Capacity issues have a common cause - the government's (mainly federal, but states did their share of damage as well) meddling in this nation's transportation system in a lopsided fashion, i.e., the sinking of hundreds of billions of taxpayer dollars into highways and aviation, while simultaneously continuing to treat railroads as if they held a transport monopoly, heavily taxing their rights of way and terminal facililities, and forcing them to continue unprofitable services that in the majority of cases were rendered unprofitable by the very same lopsided transport policies.

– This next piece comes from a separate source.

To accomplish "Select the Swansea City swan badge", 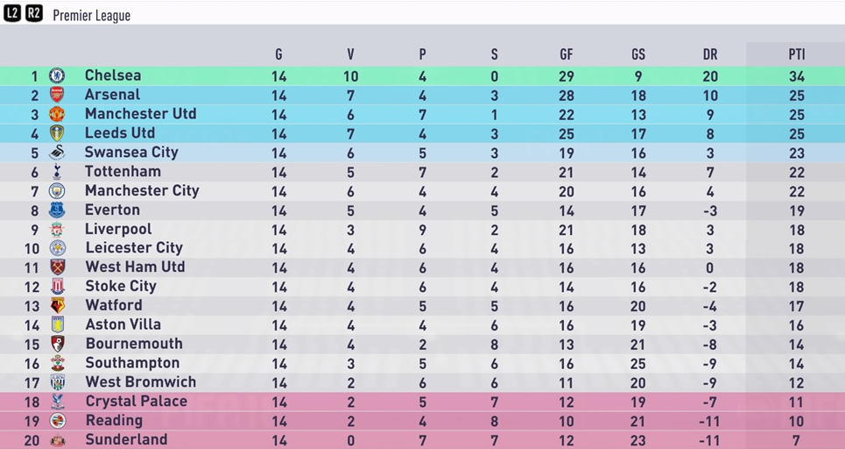I will 57,153.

Only AFTER the government's policies succeeded in bankrupting half of the eastern rail network, and after much of the damage was done in terms of abandonment of rail capacity (in the name of "rationalization," in this case the abandonment of efficient transport, i.e., rail, in favor of government-subsidized highway and aviation transport, which would not have taken hold without the government's stupid lopsided policies), did the government finally act to restore some portion of balance (to the freight portion of the equation, mainly) through deregulation, taxpayer funding of repairs to the ruined northeast rail network (i.e., Conrail) and unloading of unprofitable passenger operations from the private rail carriers.

I recall not so long ago, during the (thank goodness) ill-fated SPSF merger talks/approval process, even Trains magazine parroting the stupid conventional wisdom of the time that the merger would allow "rationalization" of the two railroad's networks since the rail system was "overbuilt, even out west." I never believed the railroad network was seriously overbuilt (underutilized, maybe; overbuilt - no way). While there were perhaps some exceptions (i.e., CNJ/LV side-by-side into the Lehigh Gorge fighting for the same old anthracite coal traffic), the main trunk lines could have all been filled with traffic IF they survived until deregulation, reduced crews, and yes, the flood of international container traffic. Instead, due to the necessary (at the time) paring back of the system (because you pay taxes on your railroad whether you use it or not, while truckers don't have to fret over paying property taxes on the interstates, nor airlines on the airports, if they aren't using those facilities to capacity, nor need they fear the abandonment or reduction of capacity of such systems during periods of light use), now it will require more taxpayer money to rebuild capacity that in many places existed historically. There were other contributing factors, notably the rail union featherbedding, 100-mile "days" etc., but the background of infrastructure-provided-for-free competition was the gasoline making the fire.

Yes, we're also seeing capacity added that wasn't previously ripped out, but how many train photos do you look at that are single track lines that used to be two main tracks? Nothing makes me happier than to see 2nd (and even 3rd and 4th) tracks added to main lines in this country, but I wish our policies could have gotten intelligent in time to save other perfectly viable through routes (can anyone say Erie Lackawanna? Milwaukee Pacific Coast Extension?) before they became unfortunate victims to stupid, shortsighted government policy and stupid, shortsighted railroad labor unions' insistence on paid do-nothings riding on every train (and all of a crew's members getting paid a day's pay for a horse-and-buggy era's 100 miles traveled, even if it only took 2 hours to cover that distance).